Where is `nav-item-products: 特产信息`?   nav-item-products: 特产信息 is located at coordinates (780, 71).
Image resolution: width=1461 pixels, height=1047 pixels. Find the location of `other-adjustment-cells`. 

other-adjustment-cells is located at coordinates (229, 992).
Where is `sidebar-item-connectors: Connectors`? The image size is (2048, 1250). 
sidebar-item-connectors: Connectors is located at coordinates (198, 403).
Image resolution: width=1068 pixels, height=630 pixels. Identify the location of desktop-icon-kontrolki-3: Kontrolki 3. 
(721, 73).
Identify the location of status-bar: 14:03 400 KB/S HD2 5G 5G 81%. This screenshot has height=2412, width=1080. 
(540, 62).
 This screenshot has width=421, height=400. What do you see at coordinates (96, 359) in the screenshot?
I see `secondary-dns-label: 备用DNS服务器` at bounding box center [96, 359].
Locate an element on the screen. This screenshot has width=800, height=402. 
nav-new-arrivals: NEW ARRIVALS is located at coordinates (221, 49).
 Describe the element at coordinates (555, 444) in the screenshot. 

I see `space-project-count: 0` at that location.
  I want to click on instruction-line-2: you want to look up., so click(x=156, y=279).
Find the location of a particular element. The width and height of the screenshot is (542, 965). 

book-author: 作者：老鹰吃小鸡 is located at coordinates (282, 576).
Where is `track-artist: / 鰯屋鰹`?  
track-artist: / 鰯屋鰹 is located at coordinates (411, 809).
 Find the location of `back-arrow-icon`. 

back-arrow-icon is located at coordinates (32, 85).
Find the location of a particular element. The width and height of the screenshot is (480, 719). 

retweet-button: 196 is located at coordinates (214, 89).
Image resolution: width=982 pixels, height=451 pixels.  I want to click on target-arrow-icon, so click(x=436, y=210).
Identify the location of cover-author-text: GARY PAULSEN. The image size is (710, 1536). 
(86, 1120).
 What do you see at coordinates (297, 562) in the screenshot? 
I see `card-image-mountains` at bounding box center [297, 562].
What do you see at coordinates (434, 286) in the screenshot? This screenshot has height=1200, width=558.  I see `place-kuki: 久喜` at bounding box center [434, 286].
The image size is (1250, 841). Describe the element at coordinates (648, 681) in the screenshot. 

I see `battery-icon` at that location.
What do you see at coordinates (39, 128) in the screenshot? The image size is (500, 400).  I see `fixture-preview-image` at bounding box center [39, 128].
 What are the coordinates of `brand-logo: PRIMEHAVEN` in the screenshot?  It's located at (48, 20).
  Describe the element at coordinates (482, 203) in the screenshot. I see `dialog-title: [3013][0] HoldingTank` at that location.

▸ Exercise aim: Rewrite the lines above, changing "Find the location of" to "Locate" and leaving everything else as it is.

▸ Task result:
Where is `nav-item-products: 特产信息`?   nav-item-products: 特产信息 is located at coordinates (780, 71).
Image resolution: width=1461 pixels, height=1047 pixels. Locate `other-adjustment-cells`. 

other-adjustment-cells is located at coordinates (229, 992).
Where is `sidebar-item-connectors: Connectors`? The image size is (2048, 1250). 
sidebar-item-connectors: Connectors is located at coordinates (198, 403).
Image resolution: width=1068 pixels, height=630 pixels. Identify the location of desktop-icon-kontrolki-3: Kontrolki 3. 
(721, 73).
Identify the location of status-bar: 14:03 400 KB/S HD2 5G 5G 81%. This screenshot has height=2412, width=1080. 
(540, 62).
 This screenshot has width=421, height=400. What do you see at coordinates (96, 359) in the screenshot?
I see `secondary-dns-label: 备用DNS服务器` at bounding box center [96, 359].
Locate an element on the screen. This screenshot has width=800, height=402. 
nav-new-arrivals: NEW ARRIVALS is located at coordinates (221, 49).
 Describe the element at coordinates (555, 444) in the screenshot. 

I see `space-project-count: 0` at that location.
  I want to click on instruction-line-2: you want to look up., so click(x=156, y=279).
Locate a particular element. The width and height of the screenshot is (542, 965). 

book-author: 作者：老鹰吃小鸡 is located at coordinates (282, 576).
Where is `track-artist: / 鰯屋鰹`?  
track-artist: / 鰯屋鰹 is located at coordinates (411, 809).
 Locate `back-arrow-icon`. 

back-arrow-icon is located at coordinates (32, 85).
Locate a particular element. The width and height of the screenshot is (480, 719). 

retweet-button: 196 is located at coordinates (214, 89).
Image resolution: width=982 pixels, height=451 pixels.  I want to click on target-arrow-icon, so click(x=436, y=210).
Identify the location of cover-author-text: GARY PAULSEN. The image size is (710, 1536). 
(86, 1120).
 What do you see at coordinates (297, 562) in the screenshot? 
I see `card-image-mountains` at bounding box center [297, 562].
What do you see at coordinates (434, 286) in the screenshot? This screenshot has height=1200, width=558.  I see `place-kuki: 久喜` at bounding box center [434, 286].
The image size is (1250, 841). Describe the element at coordinates (648, 681) in the screenshot. 

I see `battery-icon` at that location.
What do you see at coordinates (39, 128) in the screenshot? The image size is (500, 400).  I see `fixture-preview-image` at bounding box center [39, 128].
 What are the coordinates of `brand-logo: PRIMEHAVEN` in the screenshot?  It's located at (48, 20).
  Describe the element at coordinates (482, 203) in the screenshot. I see `dialog-title: [3013][0] HoldingTank` at that location.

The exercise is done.